Tu forma de narrar es mágica, muy bien concebida y lograda. Me encanta el universo de la historia, los personajes, sus nombres, incluso me hace imaginar una cultura y tiempo específicos. Que genial como usas cada recurso literario y sumas belleza a tu prosa.

Felicidades, gracias por compartir. Saludos y buenas vibras para ti.

FL

Gracias por tu lectura y comentario, @fernando.lubezki. Para un escritor es muy valioso conocer los detalles de lectura, también te agradezco por eso. Y pasé por tu blog y leí tu relato Metáforas de la Mar, también debo agradecerte por eso.
Bienvenido siempre.

Es uno de los cuentos mejor escritos que he encontrado en la plataforma. Tal vez el mejor, @adncabrera.
Felicitaciones.

Gracias, amado @rjguerra. Atesoraré estas palabras con absoluta conciencia del valor que tienen.

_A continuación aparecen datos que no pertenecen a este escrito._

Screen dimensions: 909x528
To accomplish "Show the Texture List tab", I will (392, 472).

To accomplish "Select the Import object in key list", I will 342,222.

¡Excelente, @adncabrera! Destaca, para mí, como uno de los mejores de la saga familiar imaginaria. Aquí por supuesto Apolo atrae mucho la atención como personaje, pero, sobre todo, el brujo José Calazán. Muy llamativo personaje, por el enigma que encierra. La situación misma de la desaparición y muerte de Apolo es una parte maravillosa, aunque muy triste, obviamente. Me gusta el ritmo del lenguaje, en especial en sus últimos párrafos.

Querido @josemalavem, como siempre, tu lectura eleva mis textos y me hace sentir que vale la pena continuar. Un abrazo.